La mielofibrosis es una enfermedad hematológica poco frecuente que impacta la calidad de vida. En Argentina, uno de cada tres pacientes presenta anemia al momento del diagnóstico, y casi todos la desarrollarán con el tiempo. Nuevas terapias buscan reducir la dependencia de transfusiones.
En Argentina, uno de cada tres pacientes con mielofibrosis presenta anemia al diagnóstico, y casi el 100% la desarrollará con el avance de la enfermedad, según datos de Infomedia. La mielofibrosis es una enfermedad hematológica poco frecuente pero de alto impacto en la calidad de vida. Especialistas advierten que la anemia es una de sus principales complicaciones y que una nueva alternativa terapéutica busca reducir la dependencia de transfusiones.
La mielofibrosis representa un desafío significativo dentro del sistema de salud debido a su complejidad clínica y su impacto progresivo en los pacientes. Según datos proporcionados por GSK, biofarmacéutica global británica, en Argentina uno de cada tres pacientes presenta anemia al momento del diagnóstico, y casi el 100% la desarrollará con el avance de la enfermedad. Esta condición agrava el cuadro general y afecta de forma directa la calidad de vida.
Se trata de una patología crónica que afecta la médula ósea, el tejido encargado de producir las células sanguíneas. A medida que progresa, este tejido es reemplazado por uno fibroso, lo que altera la producción normal de glóbulos rojos, blancos y plaquetas. Como consecuencia, el organismo intenta compensar esta deficiencia en otros órganos como el bazo y el hígado, que pueden aumentar de tamaño.
La enfermedad tiene una incidencia estimada de entre 0,5 y 1,5 casos nuevos por cada 100.000 habitantes por año, lo que la ubica dentro del grupo de patologías poco frecuentes. Afecta por igual a hombres y mujeres, y su diagnóstico suele producirse entre los 60 y 65 años. En algunos casos, puede surgir como evolución de otras enfermedades hematológicas.
En sus primeras etapas, la mielofibrosis puede no presentar síntomas evidentes. Sin embargo, con el tiempo aparecen manifestaciones más intensas como dolor abdominal, saciedad precoz, dificultad respiratoria, debilidad general, sudoración nocturna y pérdida de peso involuntaria. Estas condiciones tienden a agravarse, y más del 80% de los pacientes reporta un deterioro significativo en su calidad de vida, incluso en fases tempranas.
La mielofibrosis tiene en la anemia una de sus complicaciones más relevantes. Se estima que hasta el 40% de los pacientes requerirá transfusiones de sangre dentro del primer año posterior al diagnóstico. Esta dependencia no solo implica un seguimiento médico constante, sino que también condiciona la vida cotidiana, afectando la actividad laboral, social y personal.
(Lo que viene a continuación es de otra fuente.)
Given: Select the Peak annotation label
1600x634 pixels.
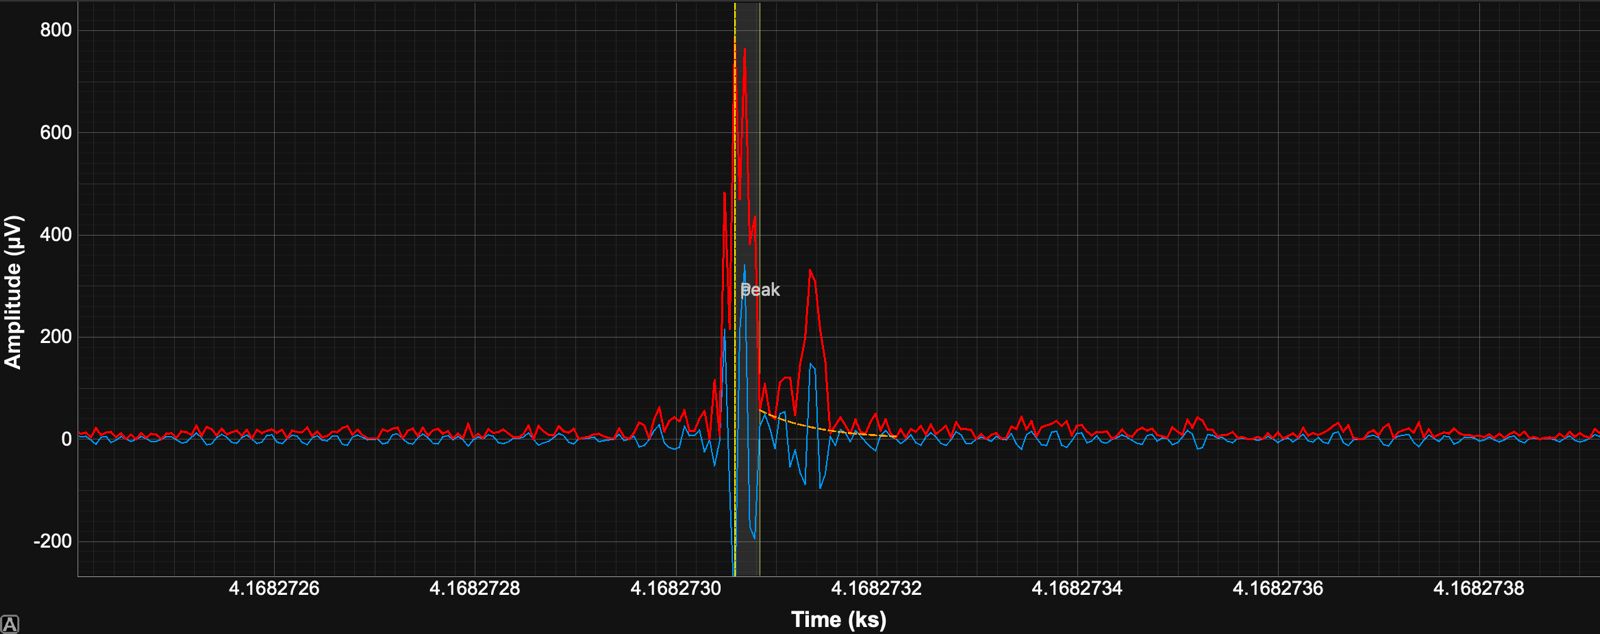Looking at the screenshot, I should coord(760,290).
La anemia moderada a severa y la necesidad frecuente de transfusiones se asocian además con una menor expectativa de vida.
En Argentina, los tratamientos disponibles hasta el momento se basaban principalmente en inhibidores de las enzimas Janus quinasas (JAK), orientados a controlar la inflamación sistémica y aliviar síntomas generales. Sin embargo, una nueva opción terapéutica introduce un enfoque adicional al actuar también sobre la anemia. Este tratamiento combina la inhibición de JAK con la acción sobre un receptor denominado ACVR1. Este mecanismo permite reducir los niveles de hepcidina, un péptido que dificulta la producción adecuada de glóbulos rojos. Al disminuir su presencia, el organismo puede aprovechar mejor el hierro disponible y favorecer la generación de estas células.
En la práctica clínica, esto se traduce en una reducción de la anemia, menor necesidad de transfusiones y menos visitas al hospital. Además, contribuye a disminuir complicaciones asociadas y mejora la autonomía de los pacientes, quienes pueden recuperar energía y retomar actividades diarias con mayor normalidad. Según especialistas, este tipo de avances marca un cambio relevante en el abordaje terapéutico, ya que no solo apunta al control de síntomas sino también a una de las principales causas de deterioro en la calidad de vida.
Al tratarse de una enfermedad poco frecuente, la mielofibrosis puede resultar difícil de diagnosticar, especialmente en sus etapas iniciales. La falta de síntomas específicos en fases tempranas contribuye a que muchos casos se detecten cuando la enfermedad ya está avanzada. En este contexto, la anemia se consolida como uno de los indicadores más relevantes y severos. Su tratamiento directo no solo mejora parámetros clínicos, sino que tiene un impacto sustancial en el bienestar diario de los pacientes, reduciendo limitaciones y mejorando su calidad de vida.